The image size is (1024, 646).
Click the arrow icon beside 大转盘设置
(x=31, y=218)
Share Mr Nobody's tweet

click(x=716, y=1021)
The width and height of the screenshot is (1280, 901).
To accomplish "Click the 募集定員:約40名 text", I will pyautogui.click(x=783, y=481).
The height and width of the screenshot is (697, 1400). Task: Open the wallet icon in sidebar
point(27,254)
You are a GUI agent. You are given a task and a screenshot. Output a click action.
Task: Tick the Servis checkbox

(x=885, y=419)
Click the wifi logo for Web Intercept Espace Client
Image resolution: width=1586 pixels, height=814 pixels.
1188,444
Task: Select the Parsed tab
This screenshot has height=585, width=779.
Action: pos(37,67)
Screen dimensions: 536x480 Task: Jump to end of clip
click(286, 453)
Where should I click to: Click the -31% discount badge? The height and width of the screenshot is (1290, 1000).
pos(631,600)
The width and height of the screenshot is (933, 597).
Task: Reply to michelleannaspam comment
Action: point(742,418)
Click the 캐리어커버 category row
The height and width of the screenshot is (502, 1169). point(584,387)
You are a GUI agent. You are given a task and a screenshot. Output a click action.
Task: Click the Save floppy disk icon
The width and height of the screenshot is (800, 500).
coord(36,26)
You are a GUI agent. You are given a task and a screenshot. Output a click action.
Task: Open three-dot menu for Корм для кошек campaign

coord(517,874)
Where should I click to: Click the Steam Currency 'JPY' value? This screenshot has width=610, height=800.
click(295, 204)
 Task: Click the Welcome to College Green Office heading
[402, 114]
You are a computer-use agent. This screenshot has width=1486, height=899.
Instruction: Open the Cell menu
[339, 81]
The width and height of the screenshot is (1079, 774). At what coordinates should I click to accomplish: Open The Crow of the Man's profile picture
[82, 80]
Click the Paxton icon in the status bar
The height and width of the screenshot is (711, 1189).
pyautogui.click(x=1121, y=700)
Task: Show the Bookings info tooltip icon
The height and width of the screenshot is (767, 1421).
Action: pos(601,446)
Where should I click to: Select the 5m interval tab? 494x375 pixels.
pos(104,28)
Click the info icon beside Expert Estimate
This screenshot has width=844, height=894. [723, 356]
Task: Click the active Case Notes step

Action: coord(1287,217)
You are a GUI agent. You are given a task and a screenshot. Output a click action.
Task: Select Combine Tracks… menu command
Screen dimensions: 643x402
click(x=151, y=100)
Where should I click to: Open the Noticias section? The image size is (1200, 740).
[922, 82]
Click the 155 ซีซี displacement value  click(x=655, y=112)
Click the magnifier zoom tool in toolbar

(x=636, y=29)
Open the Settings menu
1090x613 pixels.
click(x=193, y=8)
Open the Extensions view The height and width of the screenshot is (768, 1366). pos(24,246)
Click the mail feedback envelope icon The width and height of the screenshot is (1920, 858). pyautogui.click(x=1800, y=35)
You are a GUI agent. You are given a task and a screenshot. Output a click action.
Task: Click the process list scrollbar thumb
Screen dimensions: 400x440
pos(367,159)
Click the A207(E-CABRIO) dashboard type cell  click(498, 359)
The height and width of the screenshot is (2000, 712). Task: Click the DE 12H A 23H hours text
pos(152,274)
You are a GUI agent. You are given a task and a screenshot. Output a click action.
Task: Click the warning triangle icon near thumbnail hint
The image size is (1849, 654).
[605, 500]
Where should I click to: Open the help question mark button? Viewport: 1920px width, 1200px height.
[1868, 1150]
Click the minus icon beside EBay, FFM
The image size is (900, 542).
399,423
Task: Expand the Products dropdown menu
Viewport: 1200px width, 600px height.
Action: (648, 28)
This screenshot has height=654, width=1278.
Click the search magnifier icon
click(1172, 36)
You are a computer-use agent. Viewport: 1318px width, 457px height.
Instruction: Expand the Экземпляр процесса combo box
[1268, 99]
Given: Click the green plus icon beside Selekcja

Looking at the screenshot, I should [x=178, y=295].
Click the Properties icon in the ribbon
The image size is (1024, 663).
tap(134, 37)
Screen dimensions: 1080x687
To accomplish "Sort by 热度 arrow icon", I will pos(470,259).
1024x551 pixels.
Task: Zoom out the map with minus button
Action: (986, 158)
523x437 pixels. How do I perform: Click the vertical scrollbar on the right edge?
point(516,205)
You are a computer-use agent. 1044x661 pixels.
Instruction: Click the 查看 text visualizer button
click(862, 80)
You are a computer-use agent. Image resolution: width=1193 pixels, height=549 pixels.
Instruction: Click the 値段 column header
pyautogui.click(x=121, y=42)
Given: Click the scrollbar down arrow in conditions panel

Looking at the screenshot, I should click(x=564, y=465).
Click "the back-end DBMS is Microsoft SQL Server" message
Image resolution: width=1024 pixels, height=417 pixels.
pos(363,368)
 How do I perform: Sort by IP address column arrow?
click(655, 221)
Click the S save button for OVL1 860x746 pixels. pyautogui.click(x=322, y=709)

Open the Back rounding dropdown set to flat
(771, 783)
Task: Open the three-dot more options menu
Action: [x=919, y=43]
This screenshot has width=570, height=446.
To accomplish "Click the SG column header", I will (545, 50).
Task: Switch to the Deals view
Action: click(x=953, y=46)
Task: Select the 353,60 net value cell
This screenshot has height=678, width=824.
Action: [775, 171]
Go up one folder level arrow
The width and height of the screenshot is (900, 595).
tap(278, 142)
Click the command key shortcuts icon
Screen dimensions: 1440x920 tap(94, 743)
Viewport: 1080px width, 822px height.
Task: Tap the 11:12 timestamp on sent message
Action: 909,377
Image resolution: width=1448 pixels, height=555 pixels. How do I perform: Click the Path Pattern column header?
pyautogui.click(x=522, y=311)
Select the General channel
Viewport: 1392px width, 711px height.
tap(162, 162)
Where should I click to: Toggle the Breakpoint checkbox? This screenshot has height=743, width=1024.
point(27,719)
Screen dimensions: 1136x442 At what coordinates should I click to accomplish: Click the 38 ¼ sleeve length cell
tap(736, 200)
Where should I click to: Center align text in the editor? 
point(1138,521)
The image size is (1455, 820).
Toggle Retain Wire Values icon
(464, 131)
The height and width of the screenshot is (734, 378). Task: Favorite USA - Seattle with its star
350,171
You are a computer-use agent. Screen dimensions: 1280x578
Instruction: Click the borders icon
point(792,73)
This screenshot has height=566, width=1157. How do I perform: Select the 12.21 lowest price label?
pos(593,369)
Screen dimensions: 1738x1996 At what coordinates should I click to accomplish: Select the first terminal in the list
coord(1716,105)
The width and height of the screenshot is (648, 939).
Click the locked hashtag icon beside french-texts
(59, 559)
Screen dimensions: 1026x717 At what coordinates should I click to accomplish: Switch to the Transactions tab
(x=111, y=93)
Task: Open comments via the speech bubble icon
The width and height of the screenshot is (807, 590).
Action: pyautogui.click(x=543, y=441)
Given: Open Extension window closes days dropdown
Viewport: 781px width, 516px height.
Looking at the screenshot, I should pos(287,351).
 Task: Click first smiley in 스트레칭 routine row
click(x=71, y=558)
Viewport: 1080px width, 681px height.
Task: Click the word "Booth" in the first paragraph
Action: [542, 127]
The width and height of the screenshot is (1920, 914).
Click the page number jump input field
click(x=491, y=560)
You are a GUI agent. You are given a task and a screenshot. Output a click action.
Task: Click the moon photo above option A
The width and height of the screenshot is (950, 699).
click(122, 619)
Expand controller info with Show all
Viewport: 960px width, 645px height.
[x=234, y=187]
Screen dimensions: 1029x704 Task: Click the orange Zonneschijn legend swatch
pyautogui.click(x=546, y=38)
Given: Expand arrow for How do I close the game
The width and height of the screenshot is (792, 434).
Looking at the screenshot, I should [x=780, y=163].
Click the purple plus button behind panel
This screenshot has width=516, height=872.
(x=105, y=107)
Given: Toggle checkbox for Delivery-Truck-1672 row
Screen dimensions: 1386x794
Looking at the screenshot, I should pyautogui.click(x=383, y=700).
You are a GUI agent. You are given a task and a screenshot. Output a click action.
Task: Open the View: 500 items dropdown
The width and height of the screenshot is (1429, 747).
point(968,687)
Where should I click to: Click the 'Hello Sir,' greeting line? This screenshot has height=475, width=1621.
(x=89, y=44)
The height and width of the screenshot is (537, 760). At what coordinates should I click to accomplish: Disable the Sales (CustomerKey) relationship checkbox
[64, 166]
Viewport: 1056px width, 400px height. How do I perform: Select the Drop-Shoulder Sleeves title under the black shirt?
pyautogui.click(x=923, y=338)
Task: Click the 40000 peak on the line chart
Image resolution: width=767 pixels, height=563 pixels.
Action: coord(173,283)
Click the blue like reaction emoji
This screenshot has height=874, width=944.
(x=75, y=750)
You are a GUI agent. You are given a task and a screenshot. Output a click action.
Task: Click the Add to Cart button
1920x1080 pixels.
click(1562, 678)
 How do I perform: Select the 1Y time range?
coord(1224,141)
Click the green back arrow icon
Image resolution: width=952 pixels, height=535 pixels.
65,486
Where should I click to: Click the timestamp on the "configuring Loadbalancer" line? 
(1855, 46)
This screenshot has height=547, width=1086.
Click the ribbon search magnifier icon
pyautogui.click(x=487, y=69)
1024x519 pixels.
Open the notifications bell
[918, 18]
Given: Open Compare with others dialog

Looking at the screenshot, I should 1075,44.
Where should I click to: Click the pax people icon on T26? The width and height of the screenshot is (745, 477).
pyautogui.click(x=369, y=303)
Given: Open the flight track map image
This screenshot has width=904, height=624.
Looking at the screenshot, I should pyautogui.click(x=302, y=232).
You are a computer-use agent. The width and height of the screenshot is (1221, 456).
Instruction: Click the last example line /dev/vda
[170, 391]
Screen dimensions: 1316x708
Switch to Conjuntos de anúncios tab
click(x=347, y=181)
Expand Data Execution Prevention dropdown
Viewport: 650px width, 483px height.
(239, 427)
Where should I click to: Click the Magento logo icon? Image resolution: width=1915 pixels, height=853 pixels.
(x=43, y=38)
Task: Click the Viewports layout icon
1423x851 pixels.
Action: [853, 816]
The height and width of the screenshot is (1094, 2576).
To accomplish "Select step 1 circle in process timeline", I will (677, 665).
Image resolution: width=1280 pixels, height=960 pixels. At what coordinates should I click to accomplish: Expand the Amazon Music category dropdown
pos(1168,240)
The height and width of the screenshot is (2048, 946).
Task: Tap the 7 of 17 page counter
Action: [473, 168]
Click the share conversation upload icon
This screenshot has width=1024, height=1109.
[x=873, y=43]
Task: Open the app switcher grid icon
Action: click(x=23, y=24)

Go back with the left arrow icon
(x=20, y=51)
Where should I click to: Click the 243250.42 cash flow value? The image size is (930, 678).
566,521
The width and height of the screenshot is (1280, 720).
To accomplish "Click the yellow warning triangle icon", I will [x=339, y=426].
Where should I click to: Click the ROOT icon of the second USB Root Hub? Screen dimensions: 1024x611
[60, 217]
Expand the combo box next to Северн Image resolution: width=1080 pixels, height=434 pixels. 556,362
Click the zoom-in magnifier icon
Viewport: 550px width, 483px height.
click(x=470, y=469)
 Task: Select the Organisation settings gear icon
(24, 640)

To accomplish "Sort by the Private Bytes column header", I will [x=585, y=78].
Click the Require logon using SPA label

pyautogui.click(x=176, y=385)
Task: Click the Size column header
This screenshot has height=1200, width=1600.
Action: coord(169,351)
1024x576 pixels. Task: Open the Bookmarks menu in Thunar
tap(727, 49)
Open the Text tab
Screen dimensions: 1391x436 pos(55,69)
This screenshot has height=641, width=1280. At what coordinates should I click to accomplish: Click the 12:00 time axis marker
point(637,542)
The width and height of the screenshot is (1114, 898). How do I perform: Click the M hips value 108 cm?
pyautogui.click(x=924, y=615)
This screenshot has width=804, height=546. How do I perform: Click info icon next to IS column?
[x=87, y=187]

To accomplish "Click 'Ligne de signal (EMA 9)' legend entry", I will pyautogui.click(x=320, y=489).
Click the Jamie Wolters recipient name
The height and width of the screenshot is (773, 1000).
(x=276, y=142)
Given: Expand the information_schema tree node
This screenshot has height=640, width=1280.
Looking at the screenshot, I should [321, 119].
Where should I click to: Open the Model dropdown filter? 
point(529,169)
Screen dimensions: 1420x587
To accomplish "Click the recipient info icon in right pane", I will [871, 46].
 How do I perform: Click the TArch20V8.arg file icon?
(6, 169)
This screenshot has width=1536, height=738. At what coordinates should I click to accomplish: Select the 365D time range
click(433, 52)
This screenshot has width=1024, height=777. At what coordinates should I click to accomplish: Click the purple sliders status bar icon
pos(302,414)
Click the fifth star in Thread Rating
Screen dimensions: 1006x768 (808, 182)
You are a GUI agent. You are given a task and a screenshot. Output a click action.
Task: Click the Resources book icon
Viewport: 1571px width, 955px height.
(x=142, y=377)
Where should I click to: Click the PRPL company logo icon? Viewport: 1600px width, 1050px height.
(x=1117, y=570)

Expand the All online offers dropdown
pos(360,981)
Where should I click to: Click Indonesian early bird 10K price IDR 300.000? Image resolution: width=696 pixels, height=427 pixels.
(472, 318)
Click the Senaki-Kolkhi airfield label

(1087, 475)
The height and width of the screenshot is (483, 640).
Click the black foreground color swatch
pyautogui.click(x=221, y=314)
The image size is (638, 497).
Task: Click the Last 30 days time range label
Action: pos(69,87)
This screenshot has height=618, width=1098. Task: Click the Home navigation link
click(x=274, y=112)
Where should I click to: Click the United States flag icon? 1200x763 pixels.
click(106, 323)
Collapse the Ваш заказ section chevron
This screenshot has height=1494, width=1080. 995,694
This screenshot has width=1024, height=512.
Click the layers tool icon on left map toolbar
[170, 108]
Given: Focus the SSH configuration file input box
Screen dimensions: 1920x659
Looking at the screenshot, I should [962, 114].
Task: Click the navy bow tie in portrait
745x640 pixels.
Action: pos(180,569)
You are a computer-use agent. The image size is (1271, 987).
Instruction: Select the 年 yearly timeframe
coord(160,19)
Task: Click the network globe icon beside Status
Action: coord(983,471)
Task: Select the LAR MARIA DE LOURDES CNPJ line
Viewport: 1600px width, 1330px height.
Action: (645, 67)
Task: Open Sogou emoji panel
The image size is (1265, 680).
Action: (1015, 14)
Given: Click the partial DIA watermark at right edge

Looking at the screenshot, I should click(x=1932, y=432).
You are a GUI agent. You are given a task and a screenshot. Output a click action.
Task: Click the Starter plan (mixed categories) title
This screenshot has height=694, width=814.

§ **Activity**:
Of the entries above, transcribe exactly those lines that fall between the line containing "Given: Open Extension" and the line containing "The width and height of the screenshot is (1920, 914).", together with those two lines.

§ **Task solution**:
Given: Open Extension window closes days dropdown
Viewport: 781px width, 516px height.
Looking at the screenshot, I should pos(287,351).
 Task: Click first smiley in 스트레칭 routine row
click(x=71, y=558)
Viewport: 1080px width, 681px height.
Task: Click the word "Booth" in the first paragraph
Action: [542, 127]
The width and height of the screenshot is (1920, 914).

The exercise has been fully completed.